Mark has had an arthroscopic meniscectomy in the past. He has had a total of 6 injections into the knee for pain. Over the last few years he has noticed increasing issues with instability in his knee and he started to develop a very bowed leg on the right which is making it difficult for him to walk. He went and saw many surgeons, some of them very well known, in London and my name kept on popping up so he tracked me down approximately 6 months ago.
When we first met I assessed him and found him to be in really very severe right-sided varus which had caused quite a lot of pseudolaxity of the ligaments around the knee. He ticked all the boxes for an osteotomy given that he had quite significant wear and tear on the inside of his knee, and on the outside the lateral compartment and the patellofemoral joint were both good.
We talked about osteotomy surgery and I went in pros and cons, and this was something he clearly wanted to persue.
I actually went up to see him in Putney and have a look at his unit. He walked me down to the station and he was really walking a bit like John Wayne as he had this very severe varus thrust. Every time he took a step his knees fell into a more bowed position, making him walk with a very awkward gait. He was limping after 100 metres.
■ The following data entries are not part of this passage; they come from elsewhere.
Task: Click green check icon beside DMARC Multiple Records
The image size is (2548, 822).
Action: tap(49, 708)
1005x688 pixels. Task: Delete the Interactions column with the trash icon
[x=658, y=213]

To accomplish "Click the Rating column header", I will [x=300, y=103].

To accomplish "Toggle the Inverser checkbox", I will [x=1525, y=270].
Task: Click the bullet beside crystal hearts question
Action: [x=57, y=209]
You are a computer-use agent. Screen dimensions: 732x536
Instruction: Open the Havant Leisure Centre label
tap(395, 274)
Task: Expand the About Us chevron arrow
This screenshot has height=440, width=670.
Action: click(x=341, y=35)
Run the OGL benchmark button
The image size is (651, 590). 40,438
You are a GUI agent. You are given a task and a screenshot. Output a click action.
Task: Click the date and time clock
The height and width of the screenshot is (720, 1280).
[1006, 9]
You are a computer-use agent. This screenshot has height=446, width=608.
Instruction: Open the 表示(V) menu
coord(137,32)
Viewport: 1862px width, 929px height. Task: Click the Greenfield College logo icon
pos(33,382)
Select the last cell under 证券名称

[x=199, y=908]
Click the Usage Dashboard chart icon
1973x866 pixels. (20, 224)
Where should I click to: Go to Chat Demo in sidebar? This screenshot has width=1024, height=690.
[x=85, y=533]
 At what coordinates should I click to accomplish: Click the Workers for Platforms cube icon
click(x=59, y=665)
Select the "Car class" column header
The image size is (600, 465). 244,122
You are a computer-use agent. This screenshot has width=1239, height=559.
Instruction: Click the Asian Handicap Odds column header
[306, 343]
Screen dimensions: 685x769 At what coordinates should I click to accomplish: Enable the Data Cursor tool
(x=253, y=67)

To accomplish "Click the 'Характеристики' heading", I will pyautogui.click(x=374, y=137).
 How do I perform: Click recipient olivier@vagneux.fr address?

I got him in for surgery in January - he was one of the first cases of the year - and things went very well.
The computer planning on the
The actual post-operative result with the plate in situ
He stayed in for a day or two and was then discharged and has been working very hard on his rehab ever since.
I am delighted to say that just three months down the line his osteotomy is almost completely healed, so if I wanted to I could pretty much take the plate out now, which is not that surprising given that with the bone wedge technique that I have developed many patients do heal up at three to four months - without the bone wedge it is 12-18 months before the osteotomies are fully united. He had a beautifully straight leg today when I examined him and walks with a completely normal gait. All that swaggering that was there prior to January is now gone. He has got full extension, excellent flexion, he has healed up very well and his post-op X-ray looks spot on. I am also very happy with the alignment X-rays.
I am delighted that he has done so well. He has come through with minimal pain and he looks so well rehabilitated at this early stage today when I reviewed him in Clinic.
As a physiotherapist Mark sees many patients himself who had failed meniscal surgery - patients who are young and active such as himself who are told either that there is nothing that can be done or a knee replacement sometime in the future. The message really needs to get out that there is an option, and that option is osteotomy surgery.